_Assigned task 1_
According to the text on antioxidants and AMD, in what year was the Eye Disease Case-Control Study published?
_Assigned task 2_
From the text on antioxidants and AMD, copy word for word the part starting with "In 1994, the" and going on through "0.35-0.92; p= 0.02)⁽²⁴⁾.".

_Document extract_
::::
The following are some examples of observational studies investigating the relationship between dietary and/or serum antioxidant levels and the risk of AMD.

EDCCS (Eye Disease Case-Control Study): this study, published in 1992, demonstrated a high significant inverse relationship (p= 0.001) between the prevalence of AMD and serum L and Z concentrations: the risk of neovascular lesions was 70% lower in subjects with the highest serum L and Z concentrations, compared to those with the lowest levels (odds ratio: 0.4; 95% CI: 0.2-0.6; p= 0.0001)⁽²³⁾.

In 1994, the same group concluded that the risk of developing the most severe form of macular degeneration was 43% lower in individuals who consume large amounts of fruits and vegetables rich in L and Z (6mg/day) (odds ratio: 0.57; 95% CI: 0.35-0.92; p= 0.02)⁽²⁴⁾.

Another observational study conducted in 2002 showed that average L and Z levels were 32% lower in AMD eyes than in control eyes, in elderly subjects, provided the latter were not consuming high doses of L supplements.
::::
_Supplied data_
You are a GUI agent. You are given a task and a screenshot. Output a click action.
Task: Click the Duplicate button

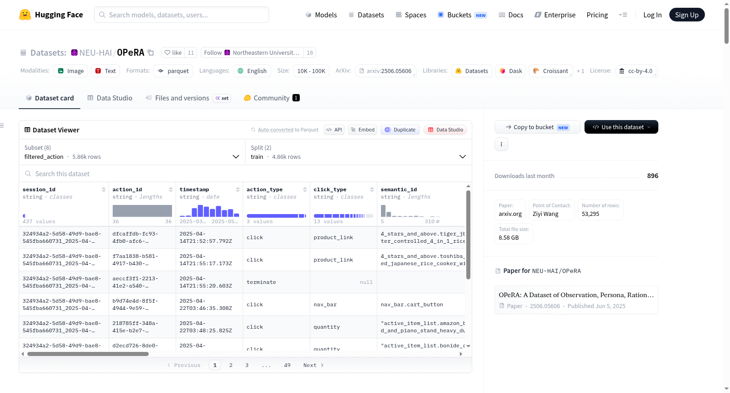(400, 130)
::::
_Result 1_
1992

_Result 2_
In 1994, the same group concluded that the risk of developing the most severe form of macular degeneration was 43% lower in individuals who consume large amounts of fruits and vegetables rich in L and Z (6mg/day) (odds ratio: 0.57; 95% CI: 0.35-0.92; p= 0.02)⁽²⁴⁾.